A)   Principle Skills. Facilities & Endowments:


1.    Picture-making (with various and devious methods).


1.1. Dry pigments, oil, acrylics, ink, graphite, chalk, emulsions, gouache, Flashe, dyes, watercolors & tempera          on linen, Canvas, vellum, acetate, bristol, Arches, Fabriano & photographic papers.


1.2. Collage, montage, décollage, bricolage & camouflage.


1.3. Photography: 35 mm & 70 mm negatives & prints, and all Polaroid formats: SX-70 & 5" x 8", 20" X 24" &            40" X 80" unique contact prints.


1.4. Video: single channel compositions, multi-channel installation formats & computer-generated imagery.


2.    Writing:


2.1. Theoretical: addressing issues and consequent conundrums on the relationship between Art and high-              technology  Art and natural ecologies, praxis in the fin de siecle, and the role of memory & ambiguity in              image making.

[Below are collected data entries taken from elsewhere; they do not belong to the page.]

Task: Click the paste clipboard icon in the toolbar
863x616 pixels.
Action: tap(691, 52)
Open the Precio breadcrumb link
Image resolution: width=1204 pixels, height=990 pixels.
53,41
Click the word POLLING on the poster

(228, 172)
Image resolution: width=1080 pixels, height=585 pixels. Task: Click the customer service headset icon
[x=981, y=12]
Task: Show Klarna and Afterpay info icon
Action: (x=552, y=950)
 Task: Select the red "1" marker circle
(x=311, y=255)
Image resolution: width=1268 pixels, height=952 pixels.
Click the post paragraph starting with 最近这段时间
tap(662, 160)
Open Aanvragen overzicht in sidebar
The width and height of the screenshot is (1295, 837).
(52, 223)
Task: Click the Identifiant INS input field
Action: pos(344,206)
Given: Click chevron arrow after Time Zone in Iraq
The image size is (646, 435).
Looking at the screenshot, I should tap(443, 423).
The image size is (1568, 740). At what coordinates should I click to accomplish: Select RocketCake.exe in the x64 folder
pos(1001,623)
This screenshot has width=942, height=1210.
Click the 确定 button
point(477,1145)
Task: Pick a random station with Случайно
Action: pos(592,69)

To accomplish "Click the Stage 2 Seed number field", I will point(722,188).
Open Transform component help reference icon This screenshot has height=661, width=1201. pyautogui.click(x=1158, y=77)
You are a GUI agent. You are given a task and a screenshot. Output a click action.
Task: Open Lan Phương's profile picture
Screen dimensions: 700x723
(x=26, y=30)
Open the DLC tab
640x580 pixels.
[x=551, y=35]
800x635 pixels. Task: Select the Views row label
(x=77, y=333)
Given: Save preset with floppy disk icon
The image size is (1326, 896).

2.2. Critical: catalogue essays, historical texts (especially on the development of photography, video &                      computer alteration & enhancement), and reviews.


2.3  Proposals, and candid analysis of proposals.


3.    Teaching:


3.1. Graduate critique seminars in all media; studio courses in painting & drawing, and video & computer                  works.


3.2. History of contemporary Art (1945–present), history & theory of installation, video & computer Arts.


3.3. Seminars in Philosophy, specifically calibrated for Art Students.


3.4. Artist-In-Residence stints, lecturing, panels.


3.5. Curriculum design, graduate advising, and curating.


B) General Attitude of Mind. Caveats & Intentions.


1.   According to John Berryman, "The artist is extremely lucky who is presented with the worst possible ordeal        which will not nearly kill him," Within the ellipse of any aesthetic endeavor, this opinion represents the                apogee...And its perigee is best expressed by Igor Stravinsky's quip, "To enjoy to the full the conquests of        daring, we must demand that it operate in a pitiless light."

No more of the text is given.